Bankruptcy Code. The move ostensibly led Peregrine to sell its Remedy
business to Houston rival BMC Software
for $350 million to stay afloat. The U.S. Department of Justice put the finishing touches on Peregrine’s day by opening an investigation into its practices.
In the Chapter 11 filing, San Diego’s Peregrine cited the financial and legal stumbling blocks raised
by the company’s inability to file audited financial reports for the 2000,
2001, and 2002 fiscal years. The Securities and Exchange Commission suspects Peregrine of misstating revenue.
Peregrine, which makes infrastructure software for service desks and was among the top three players in its field a couple of years ago, said it has
received a commitment for up to $110 million in debtor-in-possession (DIP)
financing from BMC to replace the company’s existing senior credit facility.
The funds will be used compensate employees and fund vendor obligations
going forward, among other things.
It goes to follow that the proceeds from the sale of Remedy will be used to
pay back the DIP financing and to settle past debts. The remaining proceeds
from the sale will provide the company with funds to continue operating its
business.
Kris Brittain, Research Director for IT Services and Support at Gartner, said Peregrine’s move to protect its interests comes as no surprise. However, while the Chapter 11 protection filing may be vanilla, the Remedy sale is by no means a sure thing.
“The U.S. Bankruptcy Court has to approve the deal before BMC can take the title [to Remedy],” Brittain told internetnews.com.
Compounding what is already a messy situation, Brittain said, is the fact that the DOJ has announced that it is investigating the purchase of Remedy by Peregrine.
In the final step of this announcement, Peregrine filed a lawsuit against
Arthur Andersen, LLP, Arthur Andersen Germany and Arthur Andersen Worldwide
S.C., Daniel Stulac, the audit partner on the account, and other defendants
to be named later. Peregrine is seeking damages of more than $250 million
for each of the four causes of action in the complaint.

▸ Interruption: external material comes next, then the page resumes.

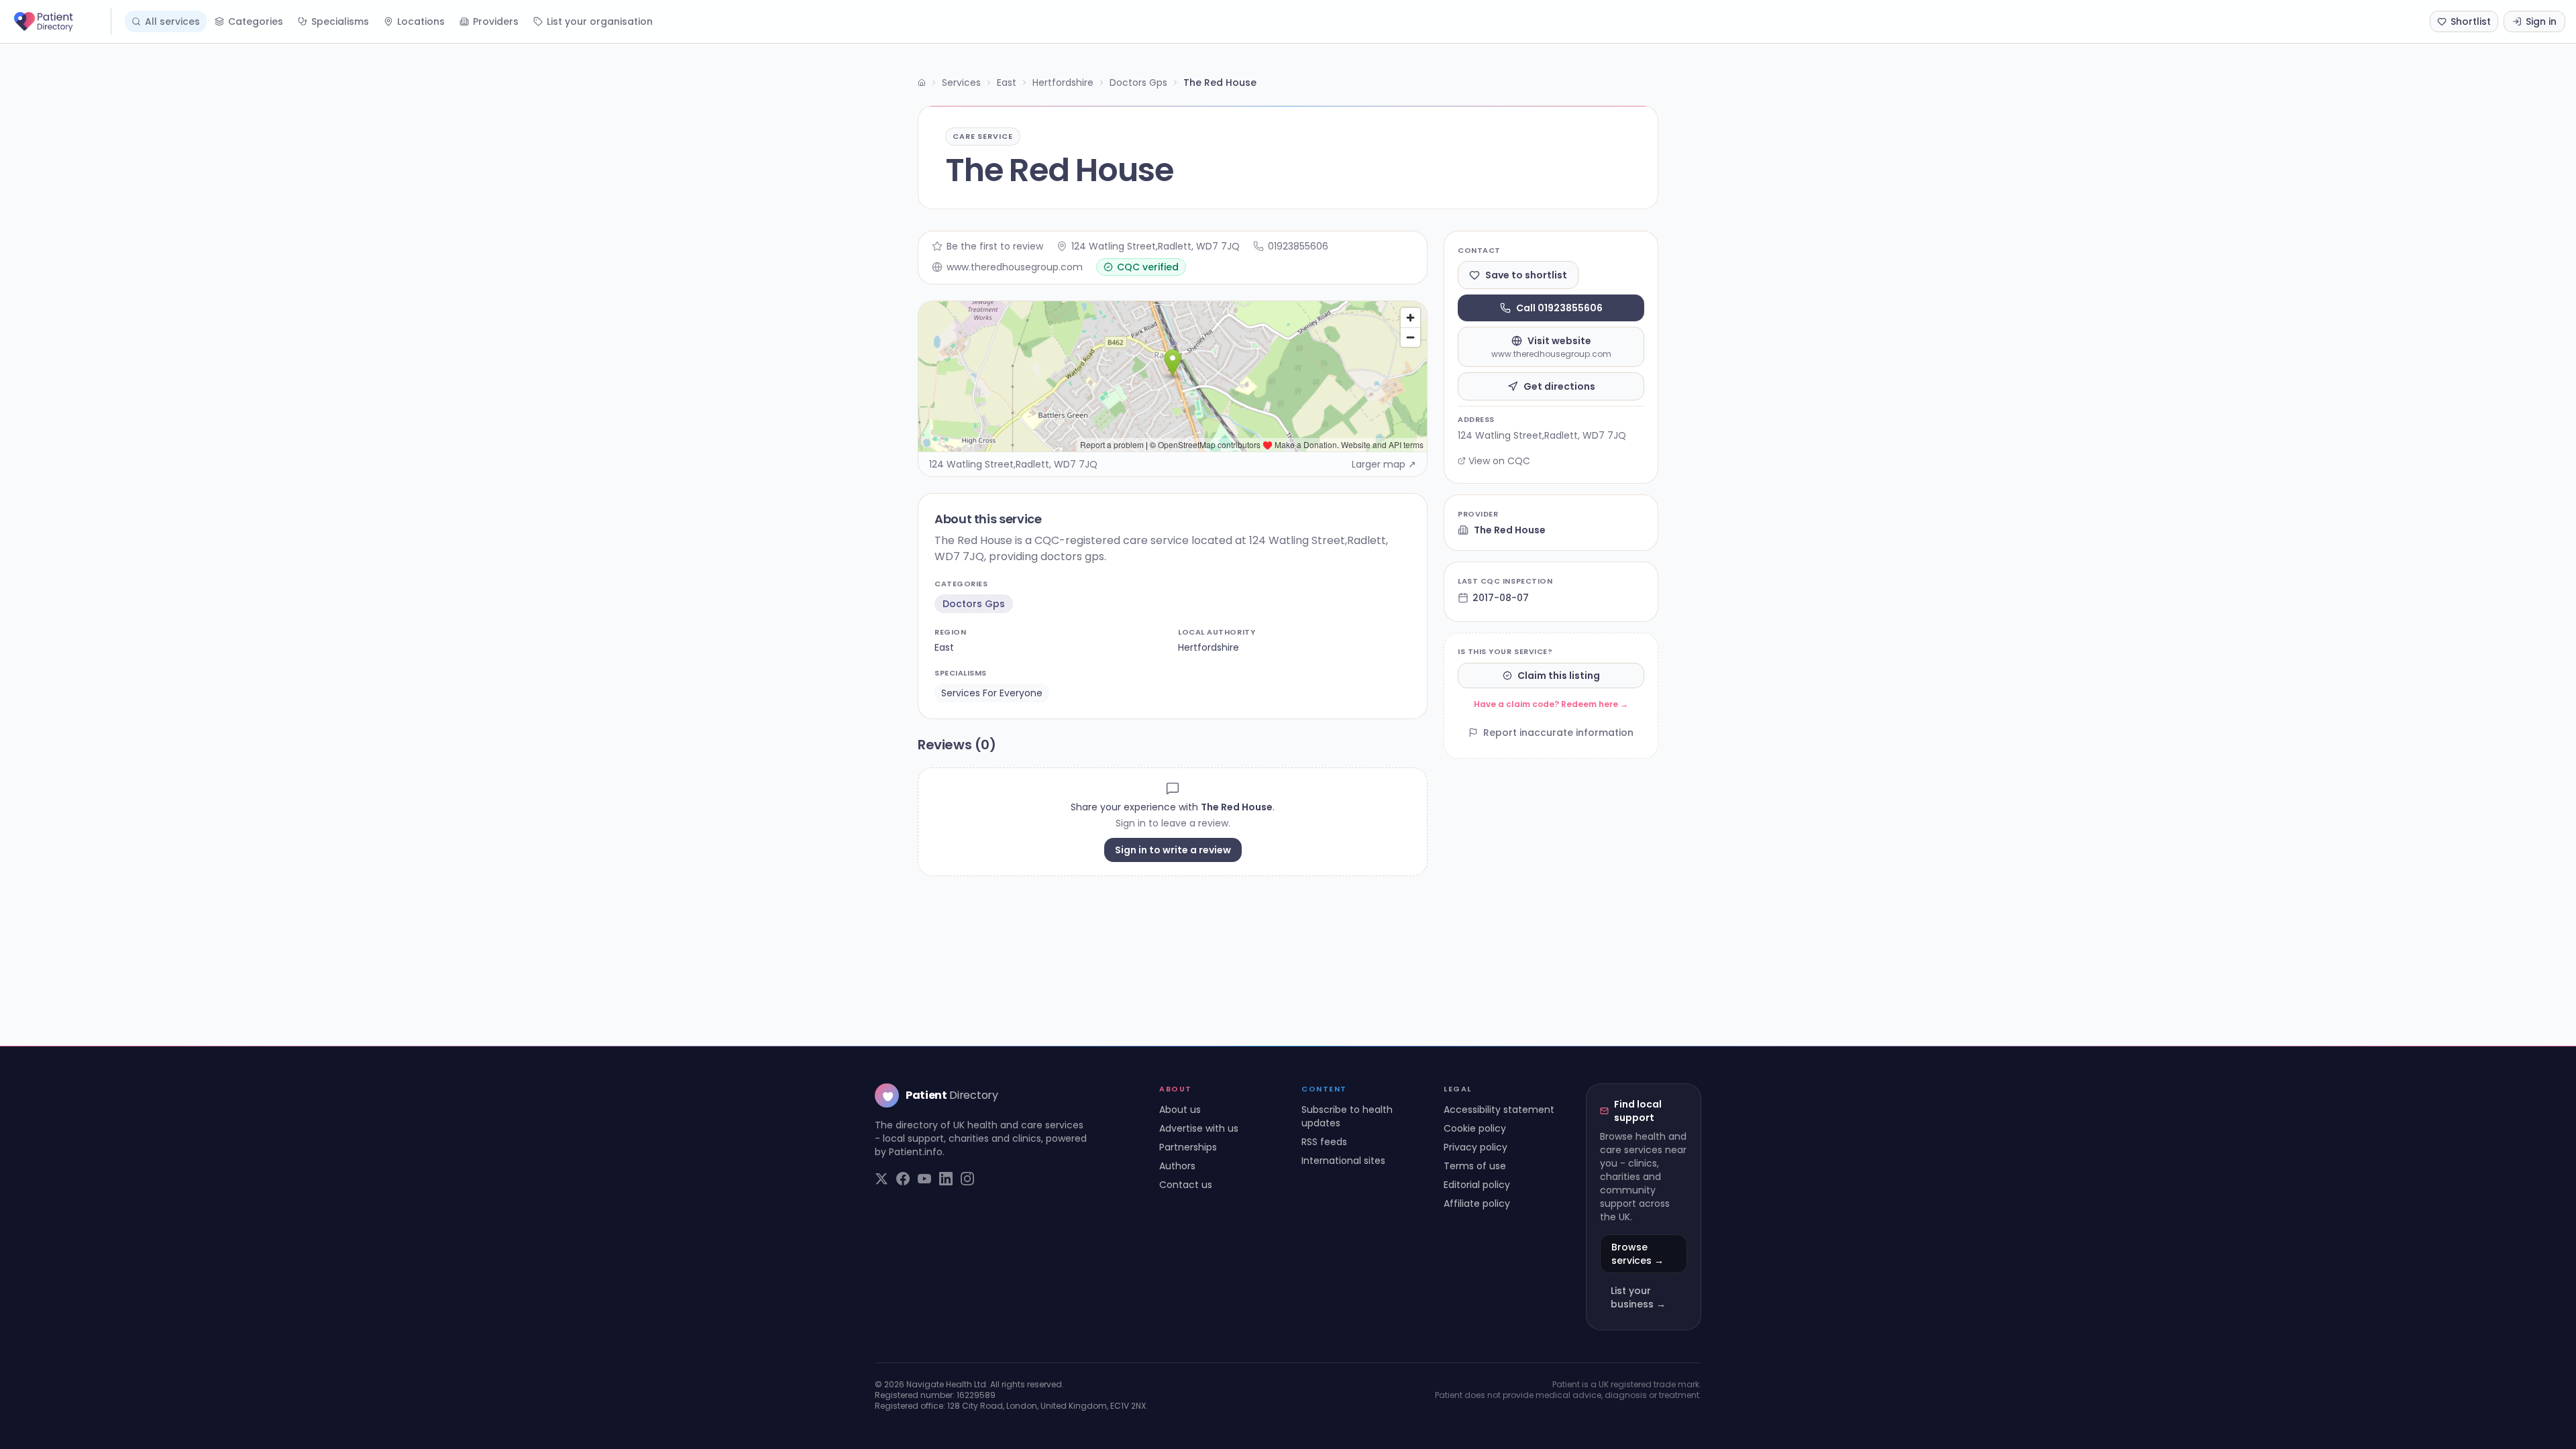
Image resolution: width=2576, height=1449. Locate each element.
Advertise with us (1198, 1128)
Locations (421, 21)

In claims that drum up memories of the Enron debacle, for which Arthur Andersen was
the auditor, the lawsuit alleges that the defendants were negligent, engaged
in fraud and breached their audit and accounting duties and
responsibilities.
The lawsuit alleged: “As a result of the negligence, fraud and the breach of
audit and accounting duties and responsibilities by Andersen, [Arthur
Andersen Germany, Andersen Worldwide] and Stulac, two of Peregrine’s
previously audited statements have been withdrawn and Peregrine is in the
process of re-auditing those years of operations. The Defendants’ conduct
has also resulted in a delay in completing Peregrine’s audit of the last
financial year. The negative impact of these events, caused by the conduct
of Andersen, Andersen Worldwide, and Stulac has been significant.”
While it might be tempting to place culpability on the side of Arthur Andersen in light of recent accounting scandals, Gartner’s Brittain expressed doubt that Peregrine executives weren’t aware of some fiscal foul play.

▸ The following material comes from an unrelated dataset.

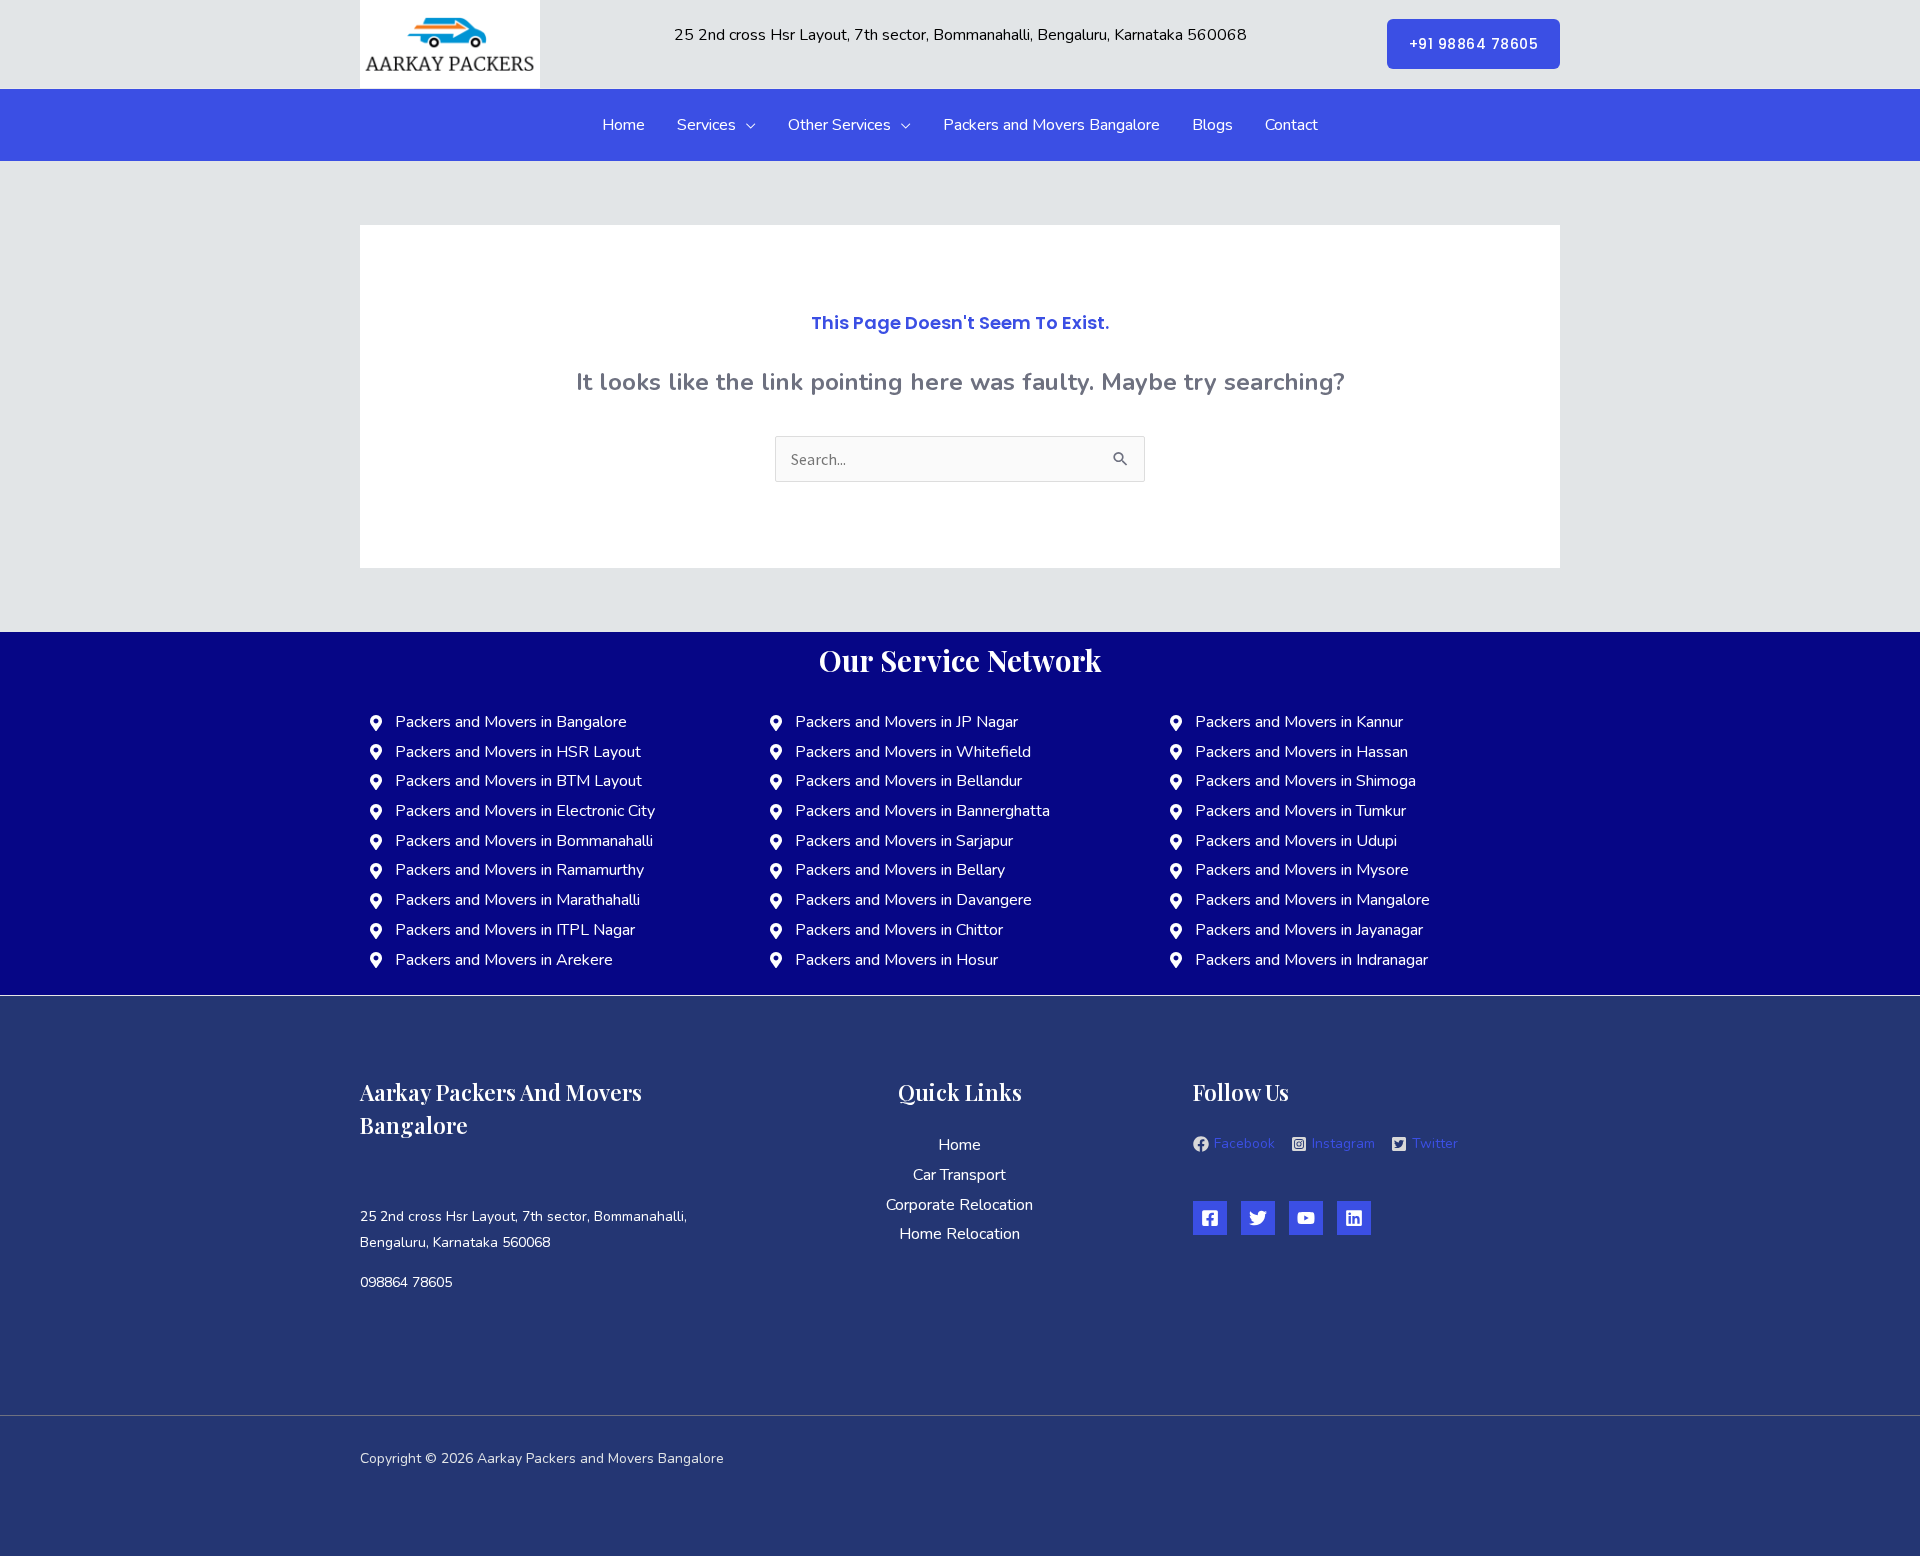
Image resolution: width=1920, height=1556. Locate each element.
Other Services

“It’s certainly hard to fathom the level of senior management that was not aware of inaccuracies,” Brittain said. “The court may find out where the truth lies in that.”
Peregrine said in a public statement that the sale of Remedy, which it paid about $1
billion for in 2001, should ensure security for the employees
and customers of Peregrine and Remedy. Remedy boasts a worldwide customer base of 6,000. The business employs approximately 700 people.

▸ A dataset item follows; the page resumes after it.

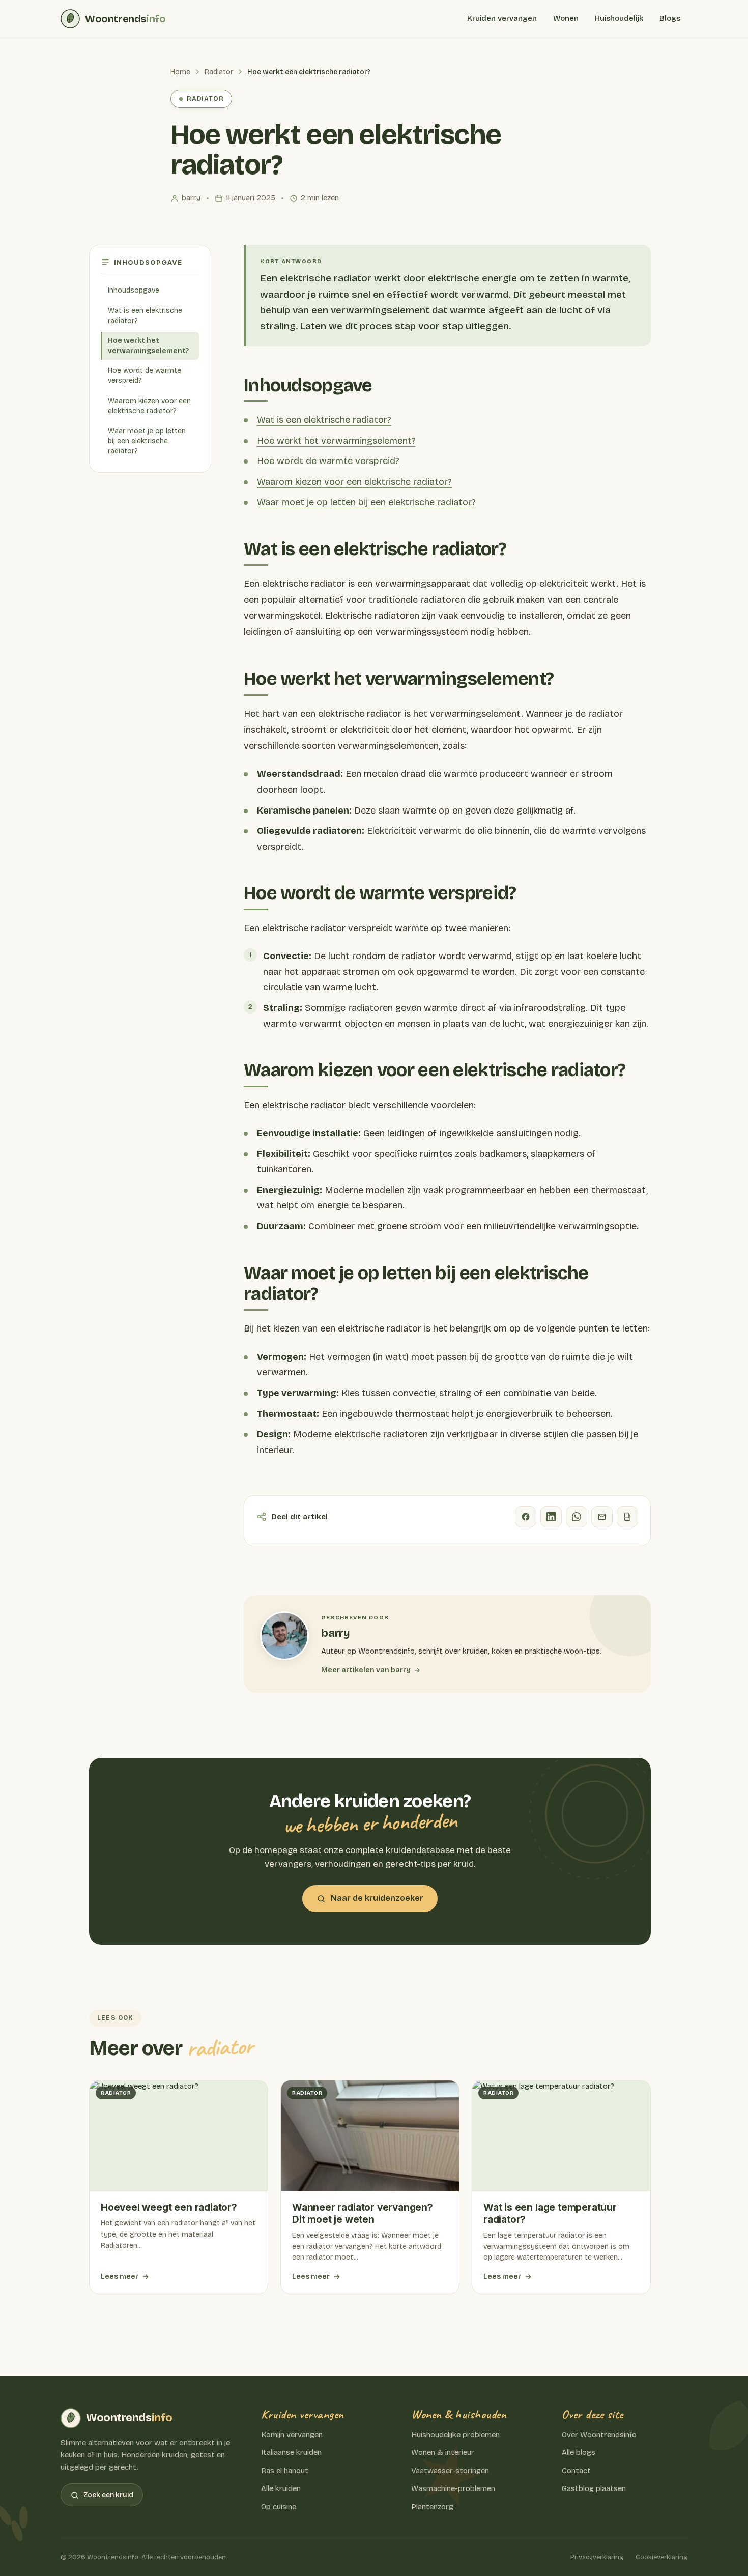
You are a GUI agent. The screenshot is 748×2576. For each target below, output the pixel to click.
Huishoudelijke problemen (455, 2434)
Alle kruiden (281, 2488)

Daily operations at Peregrine’s business units, Peregrine and Remedy, will
continue as usual, aacording to the companies. Employees will continue to report to work and will be paid and suppliers will be paid in the ordinary course of business for goods
and services provided following the filing.
Brittain said Peregrine became the majority leader for the mid-tier enterprise segment of service desk software when it bought IBM’s “Tivoli Service Desk” line for $105 million in cash and stock. It essentially became the market powerhouse the following year after its purchase of rival Remedy, owning more than half of the market share. But customer confidence took a nosedive after accounting irregularities were revealed. The company has spent the last several months trying to salvage itself.